Action item -
Using the text on Woeste Hoeve, answer these:
(a) How many prisoners of war were executed in Woeste Hoeve?
(b) What did the Resistance in Apeldoorn plan to intercept?
(c) What vehicle did the Resistance encounter instead?

In March 1945, the hamlet of Woeste Hoeve was caught centre stage in a horrific and bloody drama. The highest-ranking Dutch SS officer, Hanns Rauter was seriously injured during a random attack, and his retaliation was cruel: 300 prisoners of war were executed throughout the Netherlands, 117 of whom were executed in Woeste Hoeve. This was the largest mass execution in the Netherlands during the Second World War.
Under fire
Rauter was not the intended target. The Resistance in Apeldoorn had planned to commandeer a German lorry in order to intercept a German meat delivery, but when they came to ambush the lorry in Woeste Hoeve on the night of 6th and 7th March 1945, they encountered an unexpected grey-green BMW car. Fighting ensued, and all of the people in the car were killed, bar one. In the darkness, the resistance had not seen that it was Rauter in the car, and they did not know he was still alive.

Data excerpts -
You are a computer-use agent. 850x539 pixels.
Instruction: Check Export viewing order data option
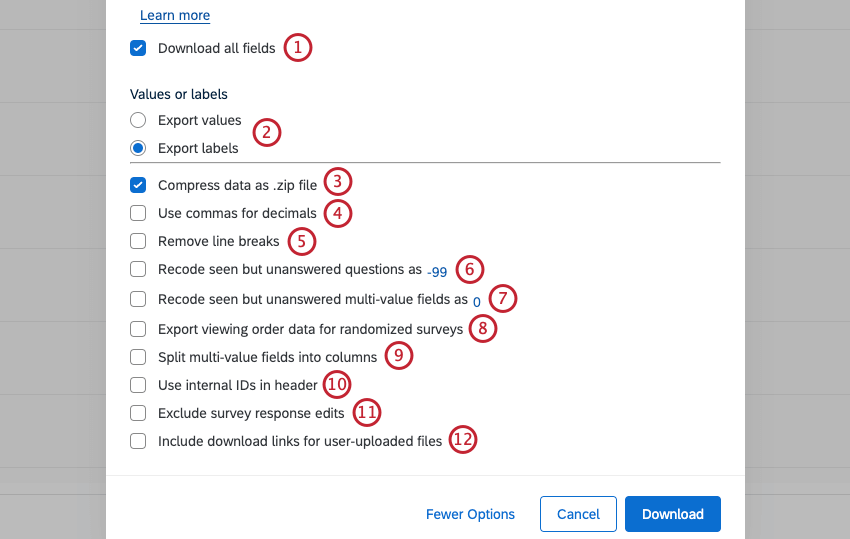coord(138,329)
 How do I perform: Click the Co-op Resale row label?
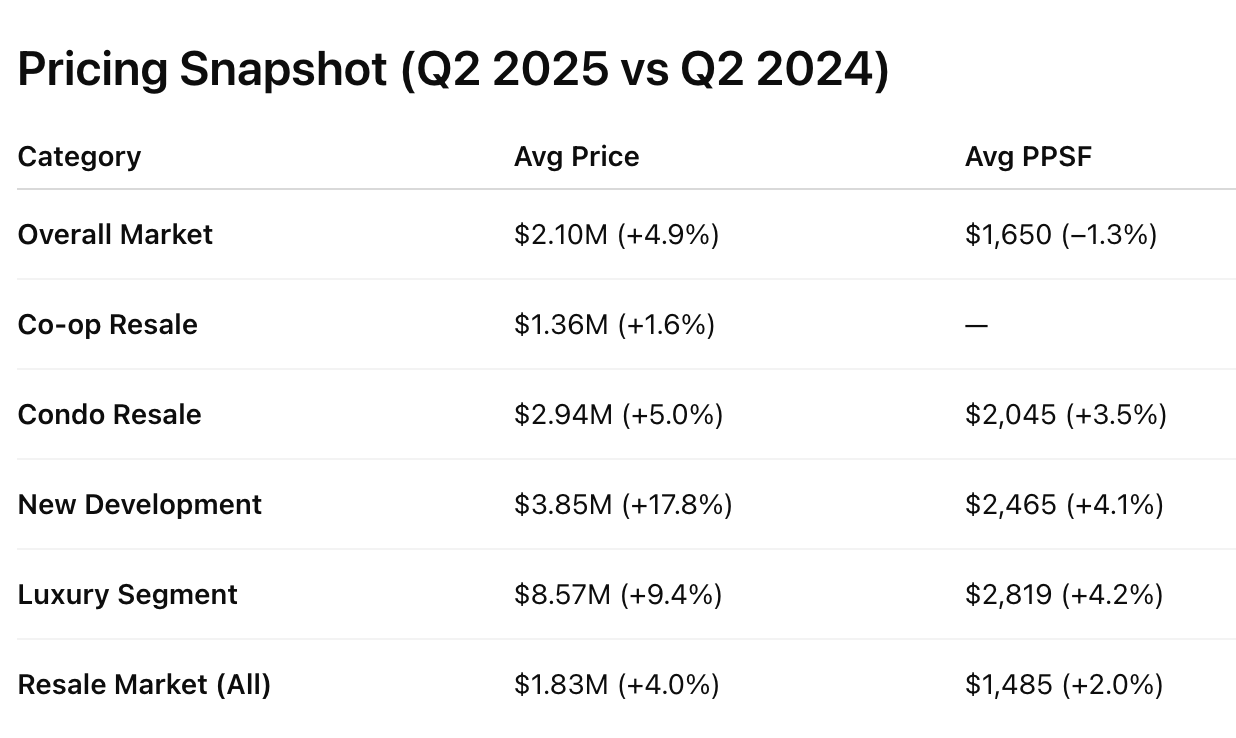point(107,325)
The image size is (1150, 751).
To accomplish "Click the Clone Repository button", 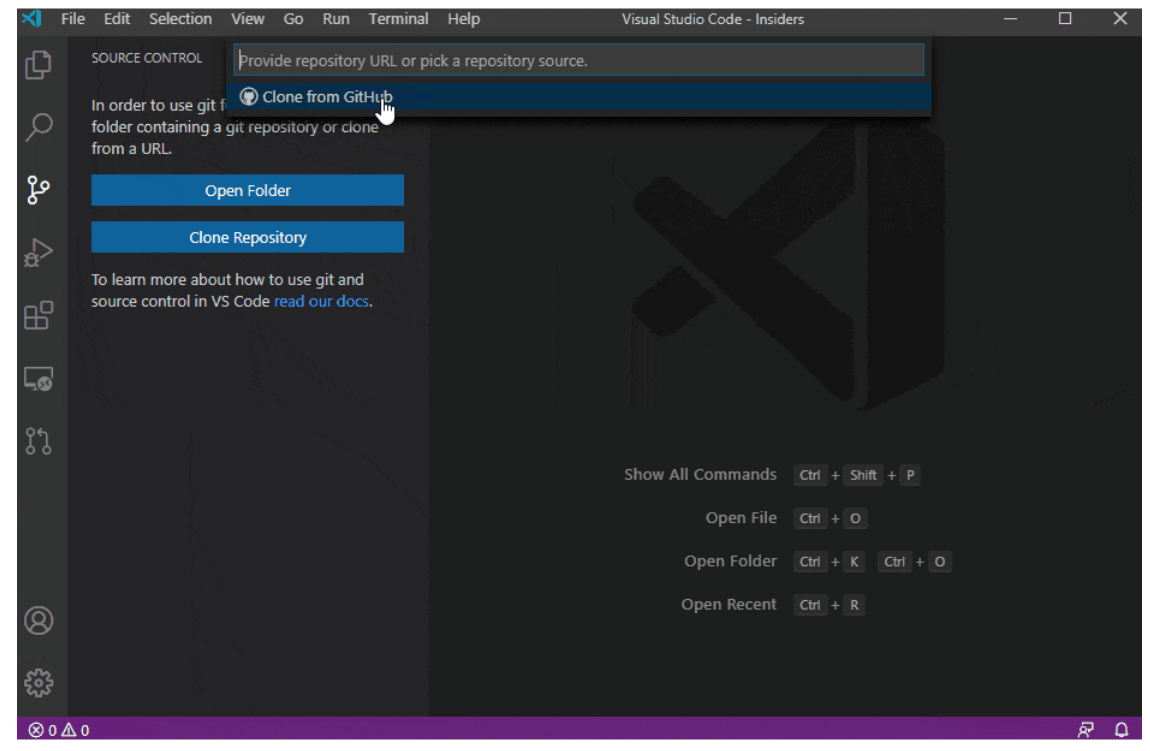I will (x=247, y=237).
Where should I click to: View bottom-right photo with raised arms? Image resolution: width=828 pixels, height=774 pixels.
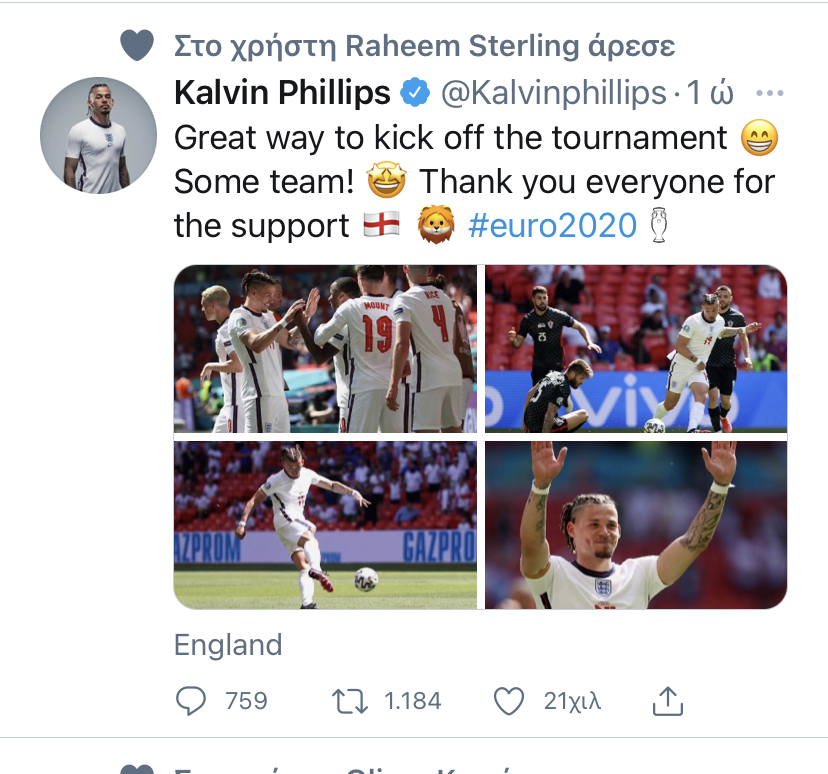click(636, 525)
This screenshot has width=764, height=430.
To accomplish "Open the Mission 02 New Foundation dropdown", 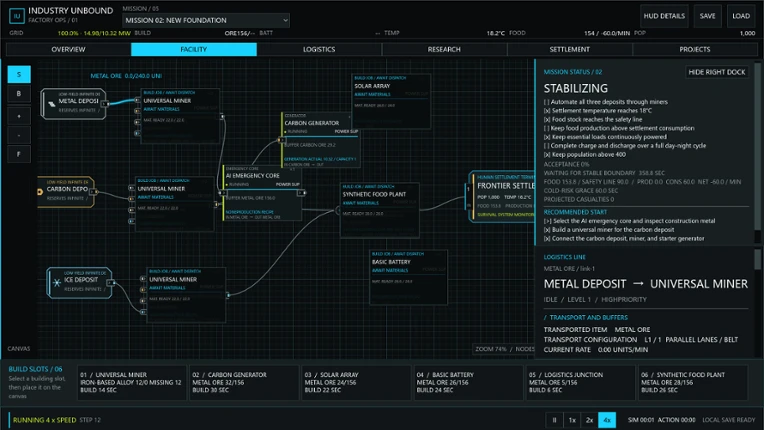I will 206,20.
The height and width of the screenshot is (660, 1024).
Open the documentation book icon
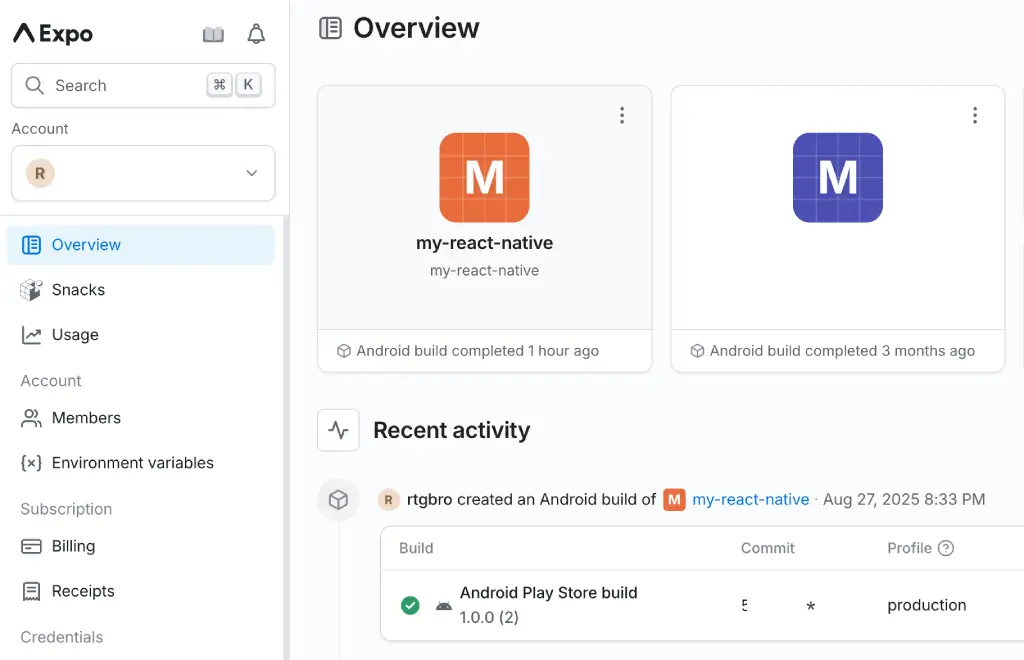tap(213, 34)
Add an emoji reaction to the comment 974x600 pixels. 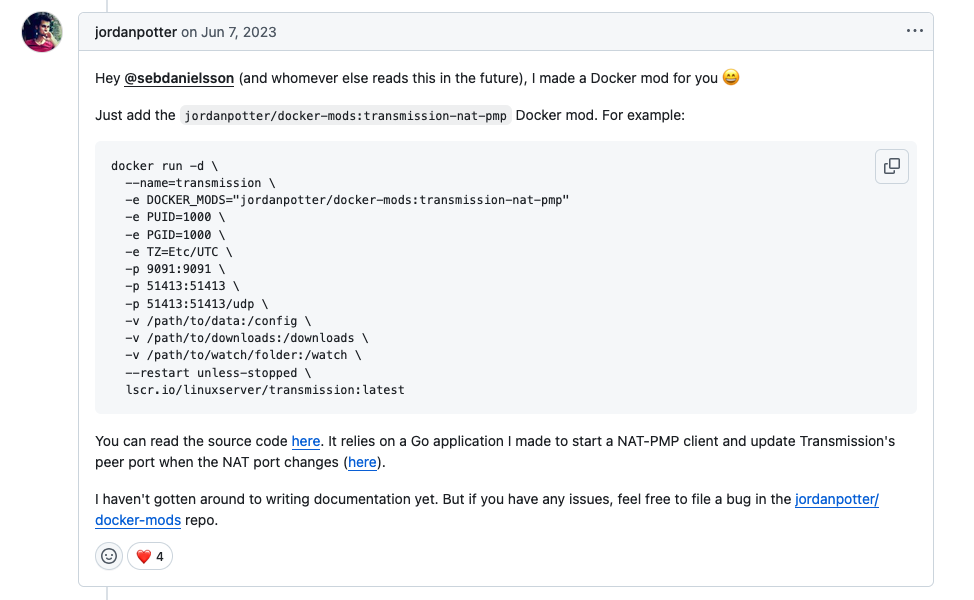point(109,556)
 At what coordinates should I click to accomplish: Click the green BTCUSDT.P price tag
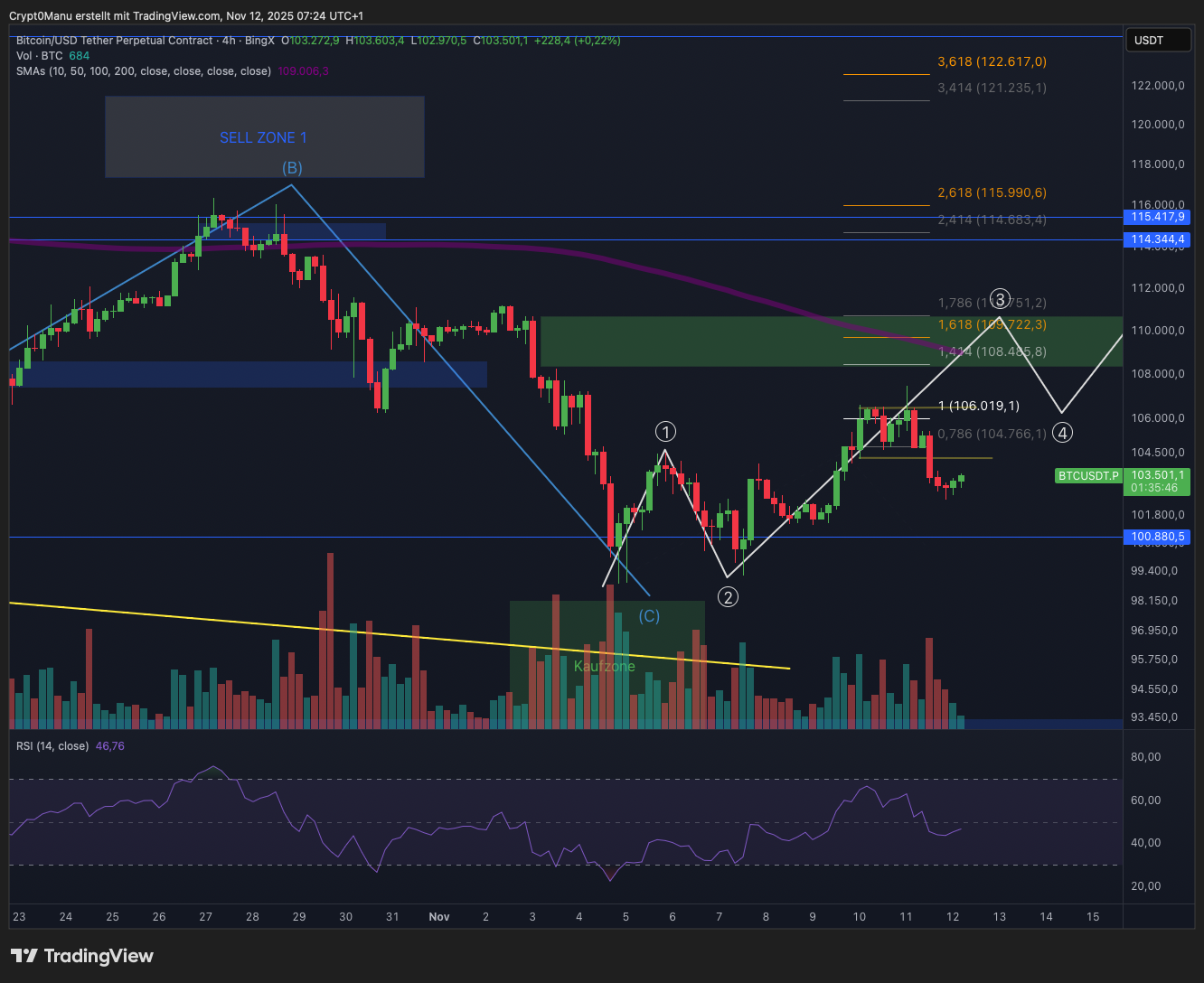click(x=1089, y=475)
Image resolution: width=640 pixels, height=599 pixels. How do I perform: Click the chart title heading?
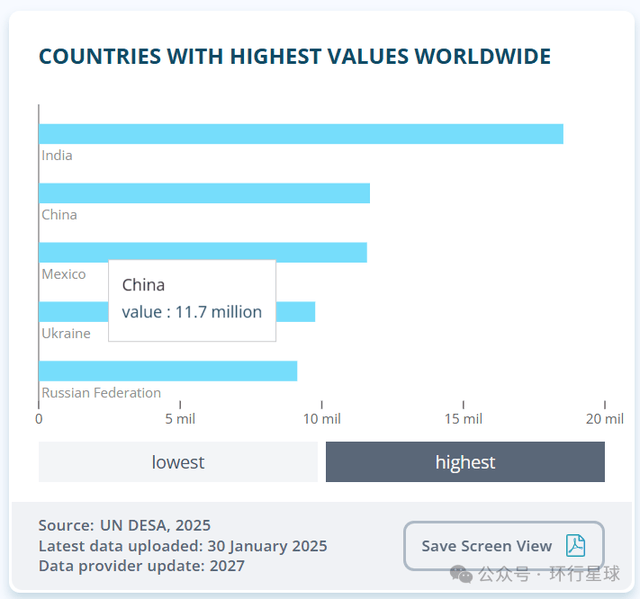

Response for this exercise -
(a) 117
(b) A German meat delivery
(c) A grey-green BMW car